Fugue d'été

aile68

Temps mort, black out, poésie, Mathieu dans les cieux, Ludivine divin mausolée en papier mâché. Que savions-nous de leurs rêves, les connaissions-nous vraiment? Parce qu'ils sont partis, envie de fugue, envie de fuir le temps présent, vers quelles échappées belles, quels châteaux enfouis? Au fil du temps qui passe, danse, court, qu'ont-ils fait de leurs quinze ans? C'était l'été, il faisait chaud, ils ont pris un chien à la SPA et ils sont partis. Je croyais qu'ils étaient sages pour leur âge, je croyais qu'ils reviendraient vite. L'hélico a longtemps tourné au-dessus de l'étang, de la ville en feu. Qu'est-ce qui leur a pris? Envie d'aventure autant que moi, je suis resté les bras ballants quand j'ai appris la nouvelle, j'en ai eu mal au ventre. On les croyait tous deux morts en fait on les a retrouvés la face cachée par un foulard en pleine nuit deux mois après. Leur chien en a alerté d'autres, plus futés, mieux dressés. Cachés dans un vieux fort, parmi d'autres squatteurs, ils n'en menaient pas large, marre de faire la manche, de vivre comme des clochards. Deux mois d'errance, deux mois de galère, ils voulaient louper la rentrée, ils n'osaient plus rentrer. On m'a interrogé, on m'a cuisiné, j'ai dit que je ne savais rien, que pouvais-je dire? Ils s'aimaient tout le monde le savait. 
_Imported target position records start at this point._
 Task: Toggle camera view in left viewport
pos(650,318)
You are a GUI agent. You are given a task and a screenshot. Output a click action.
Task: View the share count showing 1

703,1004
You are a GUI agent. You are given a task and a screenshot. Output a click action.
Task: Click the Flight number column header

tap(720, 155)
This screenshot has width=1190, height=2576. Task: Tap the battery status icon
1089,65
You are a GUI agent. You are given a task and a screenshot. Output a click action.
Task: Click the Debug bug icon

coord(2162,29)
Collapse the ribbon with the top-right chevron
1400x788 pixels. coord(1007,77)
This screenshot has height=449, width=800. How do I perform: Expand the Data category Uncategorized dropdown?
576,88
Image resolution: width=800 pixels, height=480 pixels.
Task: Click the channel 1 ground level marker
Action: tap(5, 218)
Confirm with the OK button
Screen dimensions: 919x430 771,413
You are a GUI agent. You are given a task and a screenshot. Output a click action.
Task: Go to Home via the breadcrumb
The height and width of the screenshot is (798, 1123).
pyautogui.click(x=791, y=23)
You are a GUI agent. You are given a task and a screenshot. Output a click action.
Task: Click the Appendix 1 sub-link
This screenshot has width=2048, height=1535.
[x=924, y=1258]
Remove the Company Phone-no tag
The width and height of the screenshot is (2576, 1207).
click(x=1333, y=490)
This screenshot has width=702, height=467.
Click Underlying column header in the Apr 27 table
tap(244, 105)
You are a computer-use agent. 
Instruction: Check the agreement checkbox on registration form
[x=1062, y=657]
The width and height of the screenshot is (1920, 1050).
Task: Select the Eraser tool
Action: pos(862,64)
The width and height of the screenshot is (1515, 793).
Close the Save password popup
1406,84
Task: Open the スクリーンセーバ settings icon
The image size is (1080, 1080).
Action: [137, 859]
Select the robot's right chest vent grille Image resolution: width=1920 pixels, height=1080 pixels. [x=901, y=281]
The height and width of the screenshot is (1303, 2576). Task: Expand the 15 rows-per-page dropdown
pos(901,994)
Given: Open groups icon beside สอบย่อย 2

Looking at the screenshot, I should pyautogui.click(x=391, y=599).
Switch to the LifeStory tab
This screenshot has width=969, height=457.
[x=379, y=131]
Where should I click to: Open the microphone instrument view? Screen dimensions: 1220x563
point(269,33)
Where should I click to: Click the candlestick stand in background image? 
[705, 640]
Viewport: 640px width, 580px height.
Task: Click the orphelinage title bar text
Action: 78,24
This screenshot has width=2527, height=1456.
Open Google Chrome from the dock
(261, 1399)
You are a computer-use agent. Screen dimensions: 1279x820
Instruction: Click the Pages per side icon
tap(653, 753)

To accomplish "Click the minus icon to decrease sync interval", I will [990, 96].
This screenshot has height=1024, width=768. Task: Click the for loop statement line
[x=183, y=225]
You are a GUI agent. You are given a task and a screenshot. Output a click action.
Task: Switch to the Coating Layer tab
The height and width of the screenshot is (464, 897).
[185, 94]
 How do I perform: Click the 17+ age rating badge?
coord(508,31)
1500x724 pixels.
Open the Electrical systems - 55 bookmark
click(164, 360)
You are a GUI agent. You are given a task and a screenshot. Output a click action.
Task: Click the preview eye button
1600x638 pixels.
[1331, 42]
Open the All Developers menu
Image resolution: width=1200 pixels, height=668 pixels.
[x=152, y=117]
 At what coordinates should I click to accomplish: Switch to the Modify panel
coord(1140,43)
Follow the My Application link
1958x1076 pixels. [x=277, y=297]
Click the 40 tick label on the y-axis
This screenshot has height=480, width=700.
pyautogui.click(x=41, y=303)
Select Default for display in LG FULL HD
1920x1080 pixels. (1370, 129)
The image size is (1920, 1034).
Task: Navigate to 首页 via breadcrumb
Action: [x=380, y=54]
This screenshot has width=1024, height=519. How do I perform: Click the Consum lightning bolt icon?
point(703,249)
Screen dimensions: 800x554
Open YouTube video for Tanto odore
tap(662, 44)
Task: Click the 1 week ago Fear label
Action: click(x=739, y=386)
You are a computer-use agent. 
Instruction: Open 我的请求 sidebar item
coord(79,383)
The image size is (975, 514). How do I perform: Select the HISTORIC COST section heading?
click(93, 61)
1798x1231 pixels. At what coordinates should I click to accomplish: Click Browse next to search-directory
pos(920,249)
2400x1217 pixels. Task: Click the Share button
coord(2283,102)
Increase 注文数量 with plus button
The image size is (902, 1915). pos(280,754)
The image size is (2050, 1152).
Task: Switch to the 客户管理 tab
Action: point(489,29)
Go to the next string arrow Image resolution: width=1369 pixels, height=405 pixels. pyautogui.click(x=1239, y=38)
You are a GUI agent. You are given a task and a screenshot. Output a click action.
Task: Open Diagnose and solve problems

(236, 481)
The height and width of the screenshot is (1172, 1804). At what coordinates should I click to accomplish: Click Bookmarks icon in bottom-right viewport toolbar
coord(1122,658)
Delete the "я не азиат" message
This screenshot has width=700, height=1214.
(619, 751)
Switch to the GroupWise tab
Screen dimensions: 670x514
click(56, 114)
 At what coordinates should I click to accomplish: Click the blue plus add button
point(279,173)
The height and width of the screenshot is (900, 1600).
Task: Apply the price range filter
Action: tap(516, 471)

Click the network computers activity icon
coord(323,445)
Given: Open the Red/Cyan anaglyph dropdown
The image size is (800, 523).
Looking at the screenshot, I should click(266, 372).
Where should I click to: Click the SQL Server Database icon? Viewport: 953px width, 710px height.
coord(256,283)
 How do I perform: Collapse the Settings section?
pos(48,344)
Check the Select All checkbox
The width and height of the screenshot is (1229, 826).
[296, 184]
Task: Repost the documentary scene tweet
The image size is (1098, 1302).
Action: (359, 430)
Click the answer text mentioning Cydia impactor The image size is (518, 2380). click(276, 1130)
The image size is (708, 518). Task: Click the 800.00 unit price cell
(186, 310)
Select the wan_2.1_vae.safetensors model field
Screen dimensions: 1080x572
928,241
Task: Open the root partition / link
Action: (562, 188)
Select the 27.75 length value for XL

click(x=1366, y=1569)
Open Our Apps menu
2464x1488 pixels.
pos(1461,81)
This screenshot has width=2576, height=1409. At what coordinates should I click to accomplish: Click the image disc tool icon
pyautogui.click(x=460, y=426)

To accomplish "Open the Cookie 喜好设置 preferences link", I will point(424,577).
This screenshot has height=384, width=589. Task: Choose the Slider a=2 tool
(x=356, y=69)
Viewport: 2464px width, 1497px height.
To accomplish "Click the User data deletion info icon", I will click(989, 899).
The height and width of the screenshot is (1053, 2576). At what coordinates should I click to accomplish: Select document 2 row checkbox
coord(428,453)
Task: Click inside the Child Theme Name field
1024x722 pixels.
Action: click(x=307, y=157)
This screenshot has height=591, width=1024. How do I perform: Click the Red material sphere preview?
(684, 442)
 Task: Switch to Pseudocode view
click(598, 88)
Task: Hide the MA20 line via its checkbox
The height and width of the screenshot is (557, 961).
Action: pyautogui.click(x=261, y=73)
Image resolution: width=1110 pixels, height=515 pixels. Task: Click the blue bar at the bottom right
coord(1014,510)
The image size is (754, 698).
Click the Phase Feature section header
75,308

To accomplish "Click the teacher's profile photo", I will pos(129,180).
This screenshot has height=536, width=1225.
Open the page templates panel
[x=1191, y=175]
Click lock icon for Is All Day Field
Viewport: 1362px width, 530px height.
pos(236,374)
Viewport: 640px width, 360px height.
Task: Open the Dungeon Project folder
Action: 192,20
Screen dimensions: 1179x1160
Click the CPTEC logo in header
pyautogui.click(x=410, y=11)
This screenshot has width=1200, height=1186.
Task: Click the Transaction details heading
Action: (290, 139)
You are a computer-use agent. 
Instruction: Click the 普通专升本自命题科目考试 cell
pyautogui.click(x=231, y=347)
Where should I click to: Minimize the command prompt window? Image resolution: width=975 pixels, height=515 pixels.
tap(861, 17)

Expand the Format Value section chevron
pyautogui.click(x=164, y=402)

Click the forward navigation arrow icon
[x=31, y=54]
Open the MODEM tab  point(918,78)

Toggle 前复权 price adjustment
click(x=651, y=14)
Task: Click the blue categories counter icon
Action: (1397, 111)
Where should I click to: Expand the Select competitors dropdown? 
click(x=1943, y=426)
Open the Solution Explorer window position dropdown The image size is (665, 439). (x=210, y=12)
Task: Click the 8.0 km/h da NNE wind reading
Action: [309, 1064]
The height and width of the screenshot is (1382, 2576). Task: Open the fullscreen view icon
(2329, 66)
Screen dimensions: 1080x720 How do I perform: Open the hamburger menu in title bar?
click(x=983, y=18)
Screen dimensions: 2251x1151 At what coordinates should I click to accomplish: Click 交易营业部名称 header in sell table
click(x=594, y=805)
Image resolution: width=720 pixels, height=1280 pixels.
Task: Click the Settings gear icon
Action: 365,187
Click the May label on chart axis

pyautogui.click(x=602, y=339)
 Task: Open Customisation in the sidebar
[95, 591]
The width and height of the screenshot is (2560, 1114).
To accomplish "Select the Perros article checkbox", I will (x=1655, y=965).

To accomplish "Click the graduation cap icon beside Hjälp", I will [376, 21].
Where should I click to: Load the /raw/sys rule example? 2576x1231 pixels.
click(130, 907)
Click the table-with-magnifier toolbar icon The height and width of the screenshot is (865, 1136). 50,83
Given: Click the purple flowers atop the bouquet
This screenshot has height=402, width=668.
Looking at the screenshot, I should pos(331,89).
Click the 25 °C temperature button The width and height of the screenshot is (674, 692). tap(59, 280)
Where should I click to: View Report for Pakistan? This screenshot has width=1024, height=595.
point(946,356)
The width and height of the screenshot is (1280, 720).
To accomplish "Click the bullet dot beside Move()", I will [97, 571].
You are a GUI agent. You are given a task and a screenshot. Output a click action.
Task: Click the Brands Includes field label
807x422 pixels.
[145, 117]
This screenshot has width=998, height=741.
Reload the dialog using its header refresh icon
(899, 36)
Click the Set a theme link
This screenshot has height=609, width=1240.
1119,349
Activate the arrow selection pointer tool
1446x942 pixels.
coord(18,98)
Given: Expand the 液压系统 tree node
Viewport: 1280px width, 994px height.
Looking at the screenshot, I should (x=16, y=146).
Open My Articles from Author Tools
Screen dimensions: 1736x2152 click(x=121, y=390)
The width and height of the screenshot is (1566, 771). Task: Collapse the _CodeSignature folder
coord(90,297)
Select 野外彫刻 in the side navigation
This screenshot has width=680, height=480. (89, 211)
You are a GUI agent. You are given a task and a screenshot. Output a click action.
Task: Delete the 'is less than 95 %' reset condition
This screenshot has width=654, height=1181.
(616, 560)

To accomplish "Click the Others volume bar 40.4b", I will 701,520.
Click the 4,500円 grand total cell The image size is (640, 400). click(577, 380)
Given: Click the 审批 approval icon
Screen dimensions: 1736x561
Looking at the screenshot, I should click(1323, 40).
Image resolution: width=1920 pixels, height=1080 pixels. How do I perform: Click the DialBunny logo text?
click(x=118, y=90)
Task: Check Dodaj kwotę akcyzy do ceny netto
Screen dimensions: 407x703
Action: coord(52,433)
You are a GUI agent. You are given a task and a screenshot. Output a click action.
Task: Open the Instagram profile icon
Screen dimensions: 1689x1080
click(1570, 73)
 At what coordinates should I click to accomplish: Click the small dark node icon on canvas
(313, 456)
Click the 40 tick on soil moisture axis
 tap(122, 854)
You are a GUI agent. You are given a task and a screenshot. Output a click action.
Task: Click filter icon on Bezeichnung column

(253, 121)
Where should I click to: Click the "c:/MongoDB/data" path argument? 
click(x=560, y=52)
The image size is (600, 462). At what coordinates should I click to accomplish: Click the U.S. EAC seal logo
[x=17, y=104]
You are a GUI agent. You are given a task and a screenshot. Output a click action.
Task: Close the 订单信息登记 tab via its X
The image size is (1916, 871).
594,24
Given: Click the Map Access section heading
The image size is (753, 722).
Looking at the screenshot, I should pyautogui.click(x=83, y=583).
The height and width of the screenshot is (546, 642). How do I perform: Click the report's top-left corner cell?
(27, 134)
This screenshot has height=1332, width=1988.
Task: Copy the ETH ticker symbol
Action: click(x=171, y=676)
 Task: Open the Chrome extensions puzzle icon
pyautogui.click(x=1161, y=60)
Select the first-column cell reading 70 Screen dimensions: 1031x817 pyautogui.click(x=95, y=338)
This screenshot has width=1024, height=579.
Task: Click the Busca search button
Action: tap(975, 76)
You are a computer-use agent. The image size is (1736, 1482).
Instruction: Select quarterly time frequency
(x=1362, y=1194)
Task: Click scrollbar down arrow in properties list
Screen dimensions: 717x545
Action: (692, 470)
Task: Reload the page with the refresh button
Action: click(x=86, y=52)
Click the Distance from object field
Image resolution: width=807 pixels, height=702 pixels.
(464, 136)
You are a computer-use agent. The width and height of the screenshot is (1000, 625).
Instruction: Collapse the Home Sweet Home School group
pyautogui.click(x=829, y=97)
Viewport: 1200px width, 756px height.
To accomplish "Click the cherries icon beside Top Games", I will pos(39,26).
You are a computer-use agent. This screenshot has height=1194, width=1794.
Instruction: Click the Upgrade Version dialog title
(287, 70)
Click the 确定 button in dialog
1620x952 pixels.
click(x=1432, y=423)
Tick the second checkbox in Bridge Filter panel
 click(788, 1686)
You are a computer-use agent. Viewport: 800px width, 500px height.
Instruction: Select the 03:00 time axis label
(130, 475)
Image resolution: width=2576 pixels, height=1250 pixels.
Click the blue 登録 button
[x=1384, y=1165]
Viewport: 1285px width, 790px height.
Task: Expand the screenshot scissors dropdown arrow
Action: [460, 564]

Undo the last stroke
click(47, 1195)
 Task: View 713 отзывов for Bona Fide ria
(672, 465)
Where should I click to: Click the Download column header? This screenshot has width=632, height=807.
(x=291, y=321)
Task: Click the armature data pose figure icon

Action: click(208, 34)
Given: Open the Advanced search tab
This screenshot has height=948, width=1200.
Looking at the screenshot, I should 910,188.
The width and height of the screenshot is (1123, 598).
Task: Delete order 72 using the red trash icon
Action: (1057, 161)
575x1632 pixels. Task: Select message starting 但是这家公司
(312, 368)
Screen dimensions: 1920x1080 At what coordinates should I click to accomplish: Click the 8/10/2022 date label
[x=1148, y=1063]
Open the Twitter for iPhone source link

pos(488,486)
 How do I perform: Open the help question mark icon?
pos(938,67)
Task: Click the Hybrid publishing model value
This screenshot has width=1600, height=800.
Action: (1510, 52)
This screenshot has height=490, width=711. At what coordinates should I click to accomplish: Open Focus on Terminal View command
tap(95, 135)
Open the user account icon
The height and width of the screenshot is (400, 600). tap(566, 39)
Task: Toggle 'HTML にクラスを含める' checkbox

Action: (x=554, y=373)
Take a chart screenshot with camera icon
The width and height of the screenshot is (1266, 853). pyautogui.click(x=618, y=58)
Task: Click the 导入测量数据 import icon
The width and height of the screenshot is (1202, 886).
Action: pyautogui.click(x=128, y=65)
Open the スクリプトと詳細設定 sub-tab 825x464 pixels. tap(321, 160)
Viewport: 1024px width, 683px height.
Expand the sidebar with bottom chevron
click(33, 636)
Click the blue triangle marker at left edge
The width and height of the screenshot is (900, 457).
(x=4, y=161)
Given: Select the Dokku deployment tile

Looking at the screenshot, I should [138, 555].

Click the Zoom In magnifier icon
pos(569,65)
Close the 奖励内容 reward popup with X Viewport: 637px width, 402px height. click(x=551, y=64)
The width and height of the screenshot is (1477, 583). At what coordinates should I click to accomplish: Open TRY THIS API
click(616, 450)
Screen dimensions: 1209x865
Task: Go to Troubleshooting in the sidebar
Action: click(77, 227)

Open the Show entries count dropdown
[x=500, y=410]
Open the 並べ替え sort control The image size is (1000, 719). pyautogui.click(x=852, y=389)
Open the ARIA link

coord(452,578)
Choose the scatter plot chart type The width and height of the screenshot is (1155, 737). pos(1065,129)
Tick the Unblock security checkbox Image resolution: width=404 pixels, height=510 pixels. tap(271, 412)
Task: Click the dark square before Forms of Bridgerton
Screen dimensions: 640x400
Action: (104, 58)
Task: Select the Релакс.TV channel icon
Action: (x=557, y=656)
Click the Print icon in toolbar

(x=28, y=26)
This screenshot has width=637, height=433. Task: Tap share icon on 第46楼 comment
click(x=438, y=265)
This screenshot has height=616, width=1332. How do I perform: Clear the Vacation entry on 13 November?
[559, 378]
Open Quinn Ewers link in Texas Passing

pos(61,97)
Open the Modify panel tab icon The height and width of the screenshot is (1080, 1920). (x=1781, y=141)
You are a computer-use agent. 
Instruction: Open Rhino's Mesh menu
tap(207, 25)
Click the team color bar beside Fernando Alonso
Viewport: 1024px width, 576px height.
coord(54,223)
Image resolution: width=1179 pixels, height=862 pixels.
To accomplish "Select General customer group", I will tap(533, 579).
Aujourd'hui quand je pense à cette histoire, je me dis qu'ils auraient dû m'emmener avec eux, moi aussi j'avais des rêves, des envies de fugue. Les vacances dans la ville ramollie par le soleil me semblaient bien ennuyeuses. J'aurais dû me trouver un travail, une haie à tailler, des cageots à décharger tout sauf glander sous le soleil et les voir s'en aller main dans la main avec leur sac à dos. Moi je croyais qu'ils allaient à la piscine. Ecrasé comme j'étais par le soleil je ne me suis même pas demandé pourquoi ils avaient un chien avec eux.